On the third and last day of their all-too-brief, emotionally charged reunion in a North Korean mountain resort, the families were given two hours in the morning to say their last goodbyes.
It was perhaps the most fraught part of the entire event, with relatives on both sides - especially the elderly in their 70s, 80s and even 90s - all too aware that this was likely the last time they would ever see one another.
Some spent their last minutes together simply clinging to one another, while others sought to put on a brave face, holding hands and wiping away tears as they sat at numbered tables in the resort's main banquet area. TV footage showed one elderly North Korean woman trying to keep the mood upbeat, challenging everyone at her table to an arm wrestle.
But then the North Koreans boarded buses to take them home, prompting desperate final scenes as they pressed their hands and faces to the windows, trying to maintain eye contact with their weeping South Korean relatives outside as the vehicles moved away.
It was only the second reunion to be held in the past five years, and interaction was tightly controlled - limited to six two-hour sessions, including meetings in a communal hall and private one-on-one time without TV cameras.
For the nearly 400 South Koreans and their 140 relatives taking part, the 12 hours of total face time was heartbreakingly short after more than six decades of separation caused by the 1950-53 Korean War.

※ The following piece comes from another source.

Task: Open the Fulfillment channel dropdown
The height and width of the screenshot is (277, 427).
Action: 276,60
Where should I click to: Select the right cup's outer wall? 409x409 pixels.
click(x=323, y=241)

"It would have been wonderful if we could have talked and slept in the same room, instead of just meeting on and off," said 70-year-old Han Sun Kyu, who was meeting his North Korean aunt. "And I wish we could have eaten meals just as a family, instead of in the big hall with everybody else."
For all the restrictions, the participants were the lucky ones, chosen from among tens of thousands on waiting lists for a reunion spot.

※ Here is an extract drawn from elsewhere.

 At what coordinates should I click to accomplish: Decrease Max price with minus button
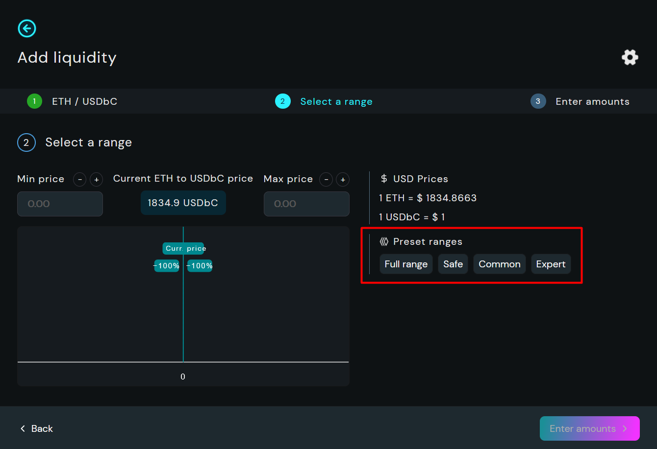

Millions of people were displaced by the Korean conflict, which separated brothers and sisters, parents and children, husbands and wives.
With the mortality rate of re-union candidates increasing with every passing year, many accept they may never be selected and have resorted instead to taping video messages - and providing DNA samples - that might allow for posthumous contact in the future.
At dinner on Wednesday, Madam Lee Jeong Sook, 68, asked her North Korean father, 88-year-old Ri Hong Jong, to sing a song so that she could remember his voice. He sang a popular song about the river close to his home town in the South, prompting everyone else at their table to burst into tears.
The departure from the resort marked the end of the first stage of the six-day reunion, with another group of families from both sides scheduled to meet from tomorrow to Monday.